N,N-dimethylsphingosine (DMS) has been documented to be in vitro protective against myocardial ischemia-reperfusion injury (IRI) and can recruit CD4(+)CD25(+)Foxp3(+) regulatory T cells (Tregs), which may participate in the cardioprotection. We hypothesized that when in vivo applied after a myocardial ischemia, DMS may be cardioprotective by recruiting Tregs. Myocardial IRI was induced in C57BL/6 mice by occluding the left main coronary arteries followed by relaxation, and DMS (0.43 mg/kg) was intravenously injected 5 min after the onset of ischemia. We found that in wild-type (WT) mice, compared with the ischemia-reperfusion group, DMS reduced the infarct size (47.1 ± 8.9 vs. 33.1 ± 3.4 %, p < 0.01), and neutrophil infiltration at 24 h reperfusion (R) evaluated by TTC and immunohistochemical staining, respectively, and increased the aggregation of Tregs [(6 ± 1)/mm(2) vs. (30 ± 4)/mm(2), p < 0.01], peaking at 1 h R by immunofluorescence staining, with reduced gene expression of inflammatory factors at 4 h R in the reperfused myocardium by real-time PCR. This protection was abolished by phosphatidylinositol 3-kinase (PI3K)/Akt inhibitor or Tregs-depleting antibody.
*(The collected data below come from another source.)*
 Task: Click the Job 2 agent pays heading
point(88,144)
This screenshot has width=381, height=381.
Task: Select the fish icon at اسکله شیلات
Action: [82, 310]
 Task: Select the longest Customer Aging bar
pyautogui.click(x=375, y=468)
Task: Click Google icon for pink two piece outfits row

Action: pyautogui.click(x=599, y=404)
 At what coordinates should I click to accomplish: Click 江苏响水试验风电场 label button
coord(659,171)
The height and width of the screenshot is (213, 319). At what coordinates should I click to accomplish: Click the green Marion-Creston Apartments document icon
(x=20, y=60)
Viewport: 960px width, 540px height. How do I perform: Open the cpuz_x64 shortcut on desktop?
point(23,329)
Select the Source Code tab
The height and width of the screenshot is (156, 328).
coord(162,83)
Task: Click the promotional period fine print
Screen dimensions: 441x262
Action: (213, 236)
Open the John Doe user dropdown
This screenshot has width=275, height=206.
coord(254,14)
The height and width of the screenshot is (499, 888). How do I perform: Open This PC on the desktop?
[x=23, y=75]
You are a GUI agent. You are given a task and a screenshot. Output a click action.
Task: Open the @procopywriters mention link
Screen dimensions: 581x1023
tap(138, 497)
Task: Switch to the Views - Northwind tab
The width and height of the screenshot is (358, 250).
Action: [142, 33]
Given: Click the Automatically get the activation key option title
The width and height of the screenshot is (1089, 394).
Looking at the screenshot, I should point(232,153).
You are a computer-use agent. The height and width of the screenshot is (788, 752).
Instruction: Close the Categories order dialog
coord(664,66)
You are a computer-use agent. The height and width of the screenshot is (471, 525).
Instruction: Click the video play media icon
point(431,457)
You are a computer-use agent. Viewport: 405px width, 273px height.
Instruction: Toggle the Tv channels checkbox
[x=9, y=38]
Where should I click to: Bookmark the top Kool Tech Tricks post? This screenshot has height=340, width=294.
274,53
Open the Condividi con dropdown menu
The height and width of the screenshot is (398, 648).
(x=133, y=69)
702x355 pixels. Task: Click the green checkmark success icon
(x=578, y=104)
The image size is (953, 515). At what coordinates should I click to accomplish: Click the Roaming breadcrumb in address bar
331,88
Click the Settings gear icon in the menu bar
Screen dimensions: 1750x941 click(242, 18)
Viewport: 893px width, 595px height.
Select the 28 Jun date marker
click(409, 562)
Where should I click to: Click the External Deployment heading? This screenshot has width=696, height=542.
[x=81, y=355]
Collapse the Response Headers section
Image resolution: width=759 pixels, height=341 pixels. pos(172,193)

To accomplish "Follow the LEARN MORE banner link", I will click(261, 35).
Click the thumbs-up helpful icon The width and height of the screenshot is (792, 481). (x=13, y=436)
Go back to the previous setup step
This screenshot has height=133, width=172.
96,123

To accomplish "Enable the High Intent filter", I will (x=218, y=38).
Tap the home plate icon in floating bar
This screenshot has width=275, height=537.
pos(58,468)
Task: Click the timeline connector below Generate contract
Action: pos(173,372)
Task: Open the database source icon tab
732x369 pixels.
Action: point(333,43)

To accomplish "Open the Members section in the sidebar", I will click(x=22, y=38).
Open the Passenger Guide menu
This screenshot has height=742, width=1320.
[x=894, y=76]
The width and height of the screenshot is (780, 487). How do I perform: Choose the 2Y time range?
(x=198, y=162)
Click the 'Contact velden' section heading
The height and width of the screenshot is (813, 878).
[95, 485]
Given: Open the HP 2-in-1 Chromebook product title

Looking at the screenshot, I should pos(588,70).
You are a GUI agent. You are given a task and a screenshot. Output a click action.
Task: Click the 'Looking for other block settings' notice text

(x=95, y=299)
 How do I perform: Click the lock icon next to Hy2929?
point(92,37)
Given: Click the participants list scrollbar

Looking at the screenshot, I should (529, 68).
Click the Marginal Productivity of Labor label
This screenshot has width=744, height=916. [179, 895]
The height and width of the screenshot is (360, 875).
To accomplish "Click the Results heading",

Relative to WT mice, the cardioprotection conferred by T cell- and B cell- deficient Rag2 knockout (KO) mice was not strengthened by DMS or by DMS and the adoptive transfer of Tregs from WT mice, but was abolished by DMS and WT non-Tregs and was recaptured by the cotransfer with WT Tregs but not with Akt1(+/-) mice-derived Tregs. In conclusion, applied at an early stage of ischemia, DMS may be in vivo protective against myocardial IRI by recruiting Tregs via PI3K/Akt pathway.